--- Supplied material ---

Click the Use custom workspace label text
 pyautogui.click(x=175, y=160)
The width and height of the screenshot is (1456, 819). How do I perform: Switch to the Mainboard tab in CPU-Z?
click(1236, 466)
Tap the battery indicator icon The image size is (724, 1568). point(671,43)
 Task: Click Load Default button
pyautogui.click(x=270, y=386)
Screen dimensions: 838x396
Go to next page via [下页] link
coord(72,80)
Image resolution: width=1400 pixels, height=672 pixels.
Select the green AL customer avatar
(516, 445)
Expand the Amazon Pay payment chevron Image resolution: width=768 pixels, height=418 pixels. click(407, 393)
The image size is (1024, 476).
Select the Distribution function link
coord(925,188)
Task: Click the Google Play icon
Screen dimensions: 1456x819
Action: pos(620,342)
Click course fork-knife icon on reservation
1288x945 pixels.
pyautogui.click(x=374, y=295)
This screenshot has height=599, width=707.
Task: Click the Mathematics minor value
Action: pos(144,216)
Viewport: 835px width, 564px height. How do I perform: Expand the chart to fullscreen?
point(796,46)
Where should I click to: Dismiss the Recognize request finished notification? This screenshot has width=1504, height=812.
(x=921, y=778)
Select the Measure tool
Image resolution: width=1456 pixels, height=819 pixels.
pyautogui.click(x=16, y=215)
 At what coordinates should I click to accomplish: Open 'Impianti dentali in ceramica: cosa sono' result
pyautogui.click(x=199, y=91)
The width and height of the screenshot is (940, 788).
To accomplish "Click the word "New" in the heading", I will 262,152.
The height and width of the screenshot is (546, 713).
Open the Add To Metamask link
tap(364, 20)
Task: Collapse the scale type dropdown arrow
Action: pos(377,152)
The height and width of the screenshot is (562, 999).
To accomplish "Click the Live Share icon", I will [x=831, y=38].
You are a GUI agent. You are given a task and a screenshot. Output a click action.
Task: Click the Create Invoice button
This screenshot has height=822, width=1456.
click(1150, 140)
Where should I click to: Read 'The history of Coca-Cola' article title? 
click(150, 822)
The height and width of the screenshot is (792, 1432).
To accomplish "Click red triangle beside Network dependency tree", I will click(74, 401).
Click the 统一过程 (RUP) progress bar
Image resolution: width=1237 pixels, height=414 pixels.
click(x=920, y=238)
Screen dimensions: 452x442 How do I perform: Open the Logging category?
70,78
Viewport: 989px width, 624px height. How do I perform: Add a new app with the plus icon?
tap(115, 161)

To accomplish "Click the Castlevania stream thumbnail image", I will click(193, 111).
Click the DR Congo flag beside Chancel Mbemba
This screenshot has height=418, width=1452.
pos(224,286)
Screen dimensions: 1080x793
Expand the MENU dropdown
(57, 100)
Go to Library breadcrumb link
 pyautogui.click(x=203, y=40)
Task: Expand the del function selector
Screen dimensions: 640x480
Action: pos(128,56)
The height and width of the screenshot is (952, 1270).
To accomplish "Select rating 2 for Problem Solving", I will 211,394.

---

Work required.
Please write out all of the records above again, swapping "Screen dimensions" for "Display size" and leaving everything else as is.

Finished answer.
Click the Use custom workspace label text
 pyautogui.click(x=175, y=160)
The width and height of the screenshot is (1456, 819). How do I perform: Switch to the Mainboard tab in CPU-Z?
click(1236, 466)
Tap the battery indicator icon The image size is (724, 1568). point(671,43)
 Task: Click Load Default button
pyautogui.click(x=270, y=386)
Display size: 838x396
Go to next page via [下页] link
coord(72,80)
Image resolution: width=1400 pixels, height=672 pixels.
Select the green AL customer avatar
(516, 445)
Expand the Amazon Pay payment chevron Image resolution: width=768 pixels, height=418 pixels. click(407, 393)
The image size is (1024, 476).
Select the Distribution function link
coord(925,188)
Task: Click the Google Play icon
Display size: 1456x819
Action: pos(620,342)
Click course fork-knife icon on reservation
1288x945 pixels.
pyautogui.click(x=374, y=295)
This screenshot has height=599, width=707.
Task: Click the Mathematics minor value
Action: pos(144,216)
Viewport: 835px width, 564px height. How do I perform: Expand the chart to fullscreen?
point(796,46)
Where should I click to: Dismiss the Recognize request finished notification? This screenshot has width=1504, height=812.
(x=921, y=778)
Select the Measure tool
Image resolution: width=1456 pixels, height=819 pixels.
pyautogui.click(x=16, y=215)
 At what coordinates should I click to accomplish: Open 'Impianti dentali in ceramica: cosa sono' result
pyautogui.click(x=199, y=91)
The width and height of the screenshot is (940, 788).
To accomplish "Click the word "New" in the heading", I will 262,152.
The height and width of the screenshot is (546, 713).
Open the Add To Metamask link
tap(364, 20)
Task: Collapse the scale type dropdown arrow
Action: pos(377,152)
The height and width of the screenshot is (562, 999).
To accomplish "Click the Live Share icon", I will [x=831, y=38].
You are a GUI agent. You are given a task and a screenshot. Output a click action.
Task: Click the Create Invoice button
This screenshot has height=822, width=1456.
click(1150, 140)
Where should I click to: Read 'The history of Coca-Cola' article title? 
click(150, 822)
The height and width of the screenshot is (792, 1432).
To accomplish "Click red triangle beside Network dependency tree", I will click(74, 401).
Click the 统一过程 (RUP) progress bar
Image resolution: width=1237 pixels, height=414 pixels.
click(x=920, y=238)
Display size: 452x442 How do I perform: Open the Logging category?
70,78
Viewport: 989px width, 624px height. How do I perform: Add a new app with the plus icon?
tap(115, 161)

To accomplish "Click the Castlevania stream thumbnail image", I will click(193, 111).
Click the DR Congo flag beside Chancel Mbemba
This screenshot has height=418, width=1452.
pos(224,286)
Display size: 1080x793
Expand the MENU dropdown
(57, 100)
Go to Library breadcrumb link
 pyautogui.click(x=203, y=40)
Task: Expand the del function selector
Display size: 640x480
Action: pos(128,56)
The height and width of the screenshot is (952, 1270).
To accomplish "Select rating 2 for Problem Solving", I will 211,394.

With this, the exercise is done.